— THE PROBLEM —
Each record that follows goes into your reply unchanged; the pictures do not.

— Stored data entries —
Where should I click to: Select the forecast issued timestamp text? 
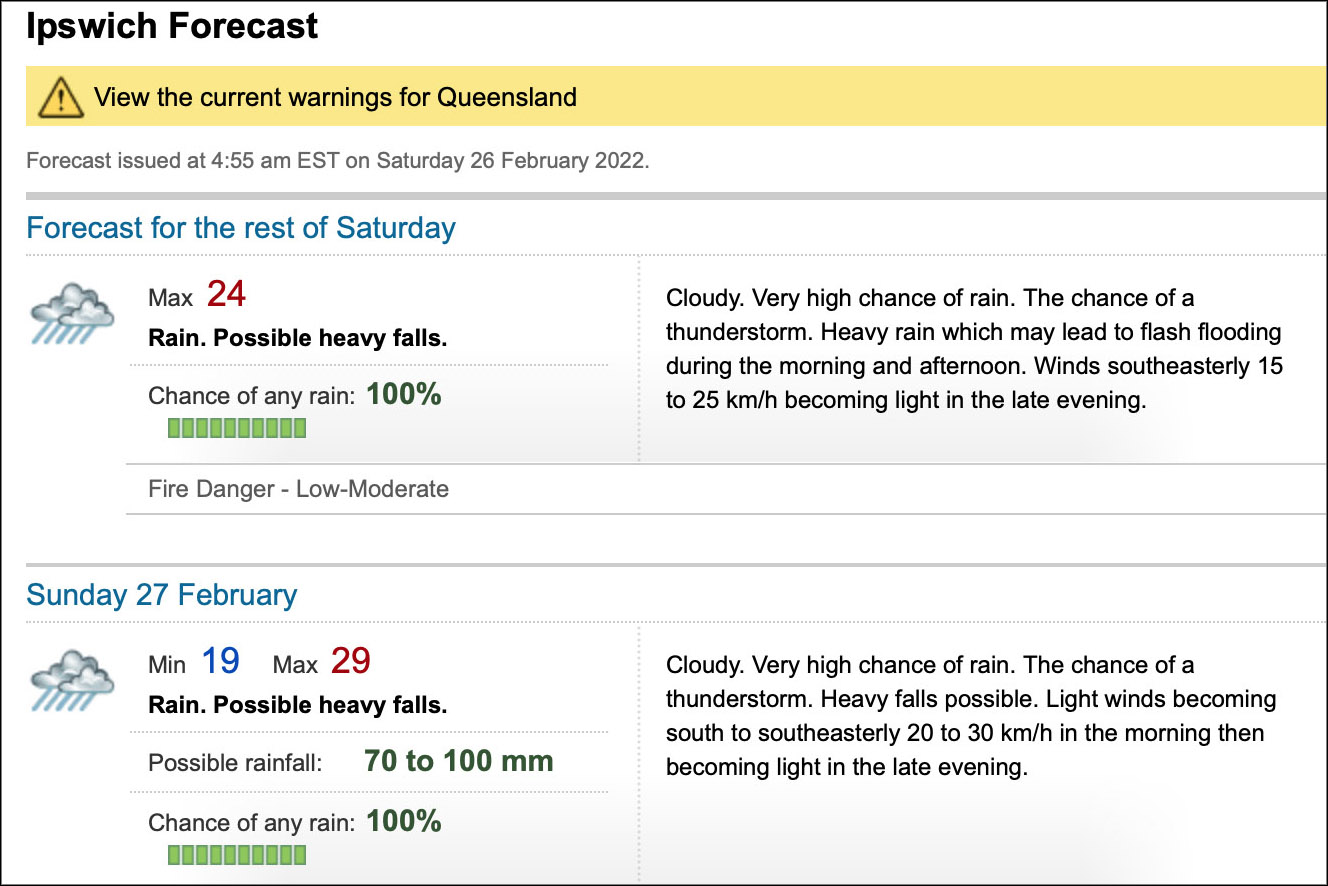337,161
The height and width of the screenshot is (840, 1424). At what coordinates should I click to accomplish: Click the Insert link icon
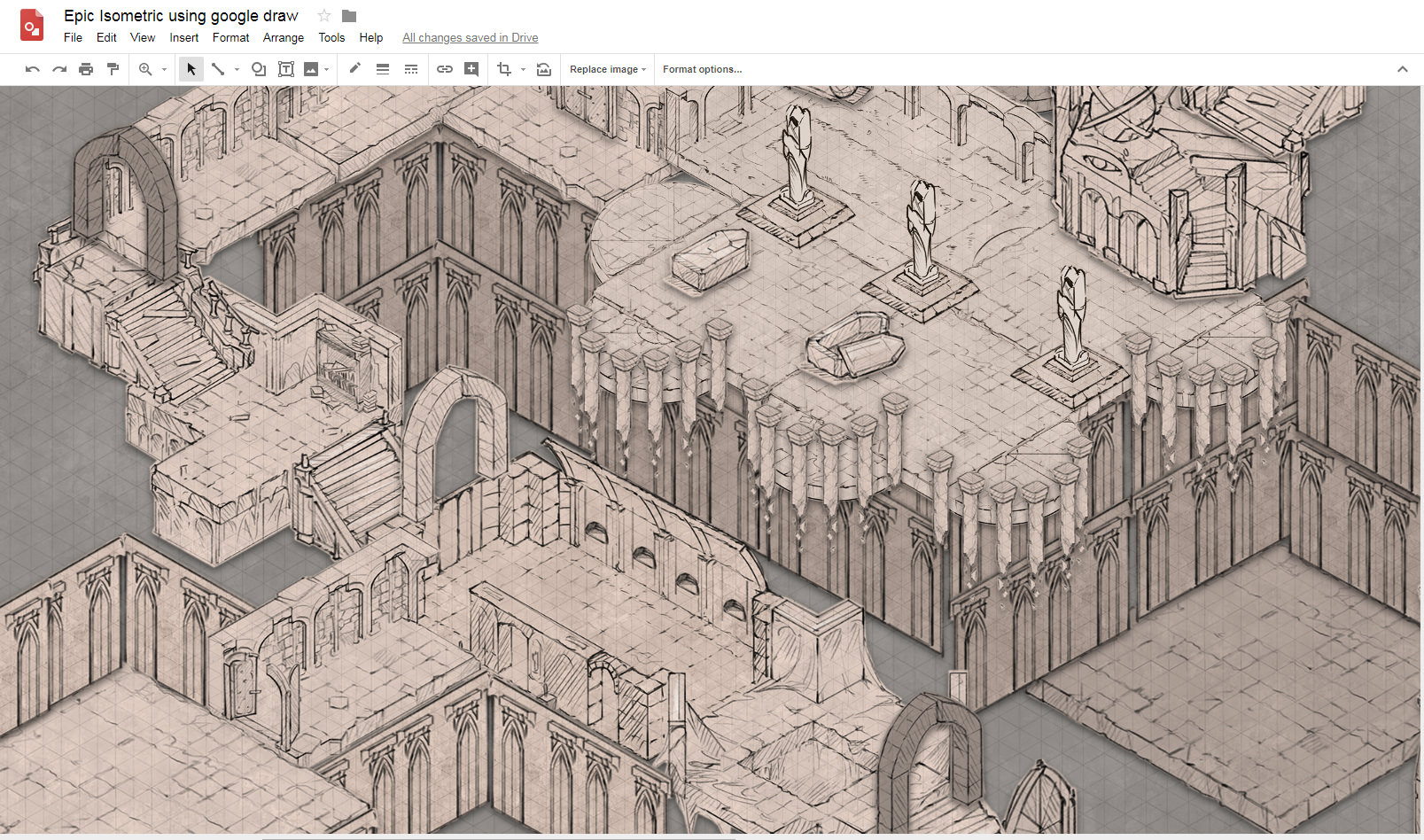445,69
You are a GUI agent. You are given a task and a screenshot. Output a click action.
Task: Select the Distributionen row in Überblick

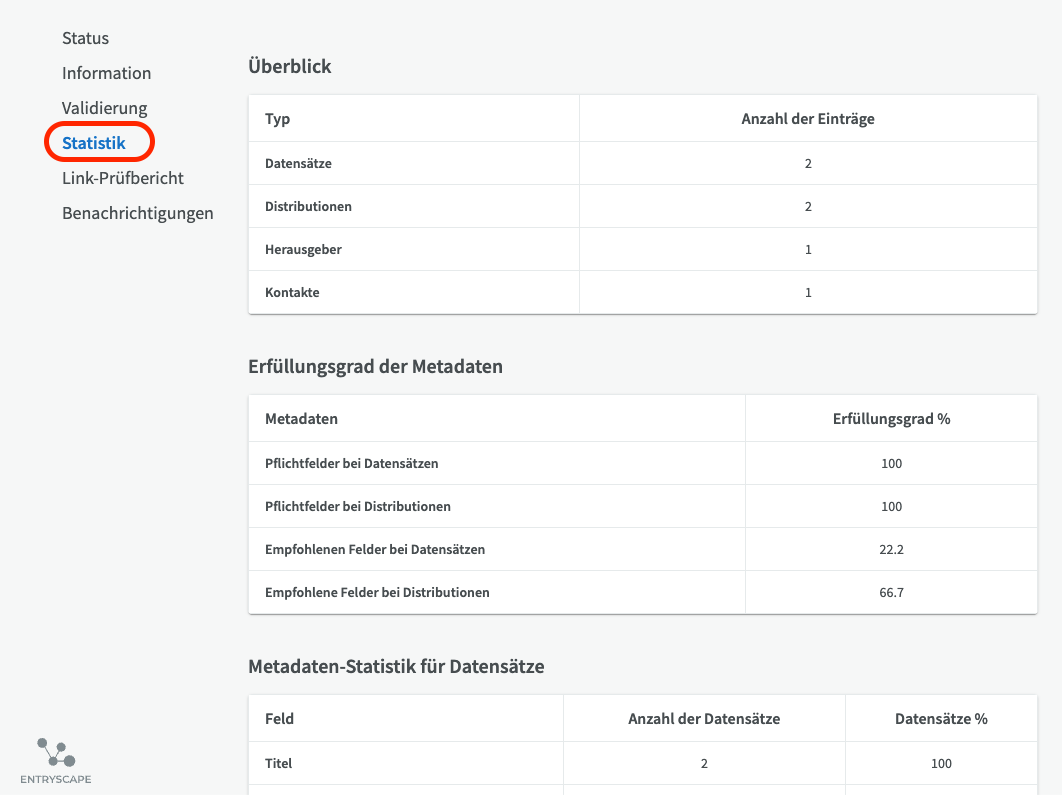[308, 206]
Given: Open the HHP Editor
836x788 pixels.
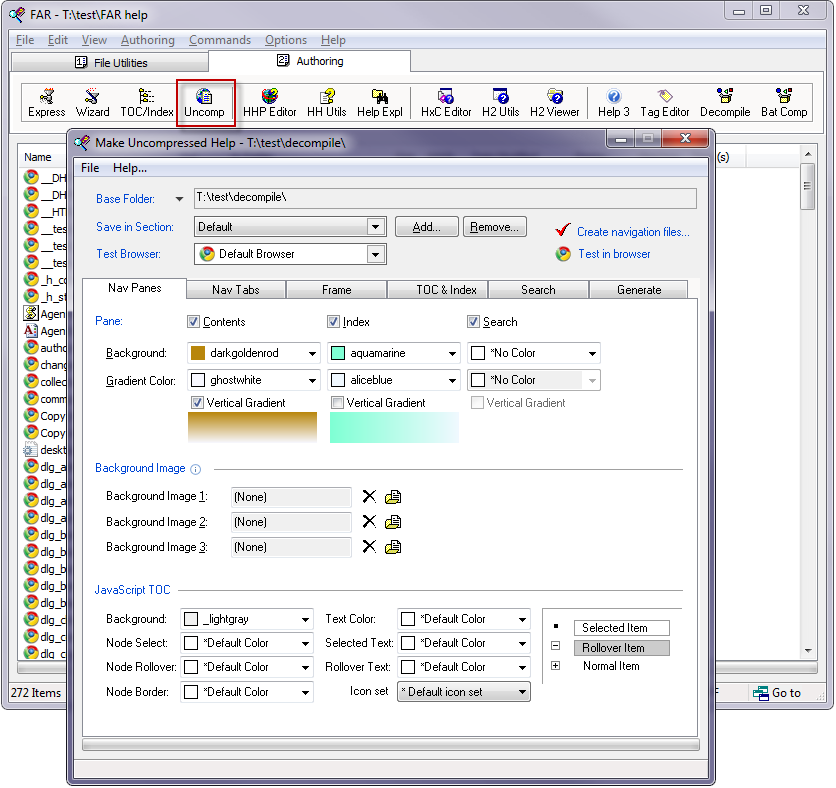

— SOLUTION TO THIS EXERCISE —
Where should I click to: Select the forecast issued timestamp text? 
337,161
The height and width of the screenshot is (840, 1424). At what coordinates should I click to accomplish: Click the Insert link icon
445,69
You are a GUI agent. You are given a task and a screenshot. Output a click action.
Task: Select the Distributionen row in Überblick

[308, 206]
Given: Open the HHP Editor
836x788 pixels.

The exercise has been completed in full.